Va subito detto che gli equilibri numerici non sono sostanzialmente cambiati all'interno del PD barlettano (unico vero partito ancora rimasto in città e forse in Italia), avendo però le elezioni sancito ufficialmente quali siano i rapporti di forza tra i due consiglieri eletti Filippo e Ruggiero da Barletta.
Per la verità la loro elezione, unitamente ad altri 5 uomini della provincia BAT, non ha prodotto alcun apparente risultato regionale in termini di visibilità e/o opportunità all'interno del governo Emiliano, almeno per adesso.
A Barletta invece si è tornati all'antico, l'Istituzionale Sindaco Cascella ha preso atto della tragica realtà locale, ed invece di contrastarla al fine di bonificare il campo, si è appiattito ed adeguato completamente ai nani, ai burattini ed alle ballerine che da un biennio lo assediano.
La Bar.S.A. in mano a Filippo ed un assessore in più a Ruggiero, ecco come si fa!
Il tutto in barba a codici etici, promesse politiche di rinnovamento, rispetto dei partiti (localmente davvero inesistenti), qualità della giunta, ecc.; c'est la vie.
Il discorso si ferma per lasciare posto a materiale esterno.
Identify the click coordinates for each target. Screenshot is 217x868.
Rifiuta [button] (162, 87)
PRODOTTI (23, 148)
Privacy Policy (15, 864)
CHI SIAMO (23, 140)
Sommersi da quest'acqua salmastra risulta davvero inutile e fuori luogo cercare di interpretare la situazione politica internazionale (unica vera novità da oltre 10 anni).
Riguardo, infine, al futuro dell'ASP cittadina sembra intravedersi una luce in fondo al tunnel; verrà infatti ad horas firmato il contratto con l'impresa edile esecutrice dei lavori, dando coì corso all'unica possibilità esitente per far sopravvivere quell'ente.
È pure programmato per il 24 c.m. un consiglio comunale tra i cui punti all'ODG vi è una donazione dal Comune di Barletta all'ASP per consentirgli di ottenere il minimo patrimoniale che le consentirebbe la sopravvivenza giuridica.
Da ciò i dubbi "politici".
Si avrà il "coraggio politico" di investire veramente in un ente pubblico poverissimo i cui amministratori sono completamente invisi alla politica locale?
Al di là di ogni azzardata previsione credo che il Sindaco ed il Consiglio COmunale abbiano una severa responsabilità sul punto; perciò non mi resta che aspettare, soltanto così si potrà capire se quella in fondo al tuttnel è la luce di una salvezza oramai a portata di mano oppure quella di un treno che arriva rapido per travolgerla definitivamente.